Personal information
- Full name: Pierre Dahlin Larsen
- Date of birth: 16 July 1994 (age 31)
- Place of birth: Frederiksberg, Denmark
- Height: 1.73 m (5 ft 8 in)
- Positions: Right winger; right-back;

Team information
- Current team: Brønshøj
- Number: 10

Youth career
- KB
- Copenhagen

Senior career*
- Years: Team / Apps / (Gls)
- 2013: Brønshøj / 4 / (0)
- 2014–2015: Roskilde
- 2015: Avarta
- 2016: Frem
- 2017–2018: Helsingør / 16 / (3)
- 2017–2018: → Viborg (loan) / 29 / (8)
- 2018–2021: Fremad Amager / 91 / (12)
- 2021–2023: HB Køge / 59 / (6)
- 2023–2024: Trelleborgs FF / 37 / (6)
- 2025: Hillerød / 10 / (0)
- 2025–: Brønshøj / 24 / (2)

= Pierre Larsen (footballer, born 1994) =

Danish footballer (born 1994)

Pierre Dahlin Larsen (born 16 July 1994) is a Danish professional footballer who plays as a right winger or right-back for Danish 2nd Division club Brønshøj.

==Career==
===Club career===
Larsen began his football career in local youth divisions in Copenhagen. During his early youth years, Larsen played for Kjøbenhavns Boldklub/F.C. Copenhagen, which he joined at the age of six. After a trial at HB Køge, which didn't result in a deal, 19-year-old Larsen moved to Danish 1st Division club Brønshøj Boldklub in July 2013 on a deal until the end of the year.

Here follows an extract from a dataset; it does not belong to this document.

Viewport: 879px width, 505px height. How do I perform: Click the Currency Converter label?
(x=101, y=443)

However, he didn't make a big breakthrough at Brønshøj and half a year later, in January 2014, he moved to Danish 2nd Division side FC Roskilde. Here he was part of the squad that secured promotion to the 2014-15 Danish 1st Division.

In search of more playing time, Larsen switched to Danish 2nd Division club BK Avarta in the summer of 2015. Larsen soon sought a new opportunity and, in February 2016, joined Boldklubben Frem, another 2nd Division club.

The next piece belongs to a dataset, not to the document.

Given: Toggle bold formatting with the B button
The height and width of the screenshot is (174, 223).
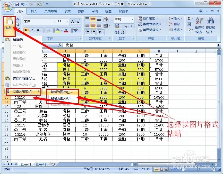Looking at the screenshot, I should tap(26, 30).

In February 2017, Larsen signed a contract with FC Helsingør, a club in the Danish 1st Division. He played 16 matches and scored three goals in his first season, and was thus an important part of the squad that secured a historic promotion to the 2017-18 Danish Superliga. His performances in Helsingør drew attention, and the club extended his contract for two years. Larsen only managed to make his professional debut in the Danish Superliga against Hobro IK on 16 July 2017, before he was loaned out to the newly relegated Danish 1st Division club Viborg FF a month later until the end of the season.

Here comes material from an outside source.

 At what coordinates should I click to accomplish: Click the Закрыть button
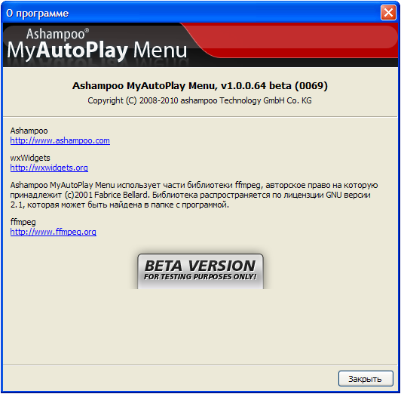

In August 2018, after returning from the loan spell at Viborg, Larsen signed with Fremad Amager, a 1st Division club. Larsen played 91 league matches and scored 12 goals over three years in the club.

In the summer 2021, Larsen signed a 2,5-year contract with HB Køge. In 2022, his contract was extended, and he continued playing a vital role in the midfield for the 1st Division club. He contributed both defensively and offensively and remained a key player for HB Køge until he left in 2023.

On 31 August 2023 Larsen was sold to Swedish Superettan club Trelleborgs FF. Here he played for a year and a half before moving back to Denmark, where he signed in January 2025 until June 2027 with the Danish 1st Division club Hillerød Fodbold.

On 4 July 2025, Larsen returned to his former club, Brønshøj Boldklub, on a two-year deal.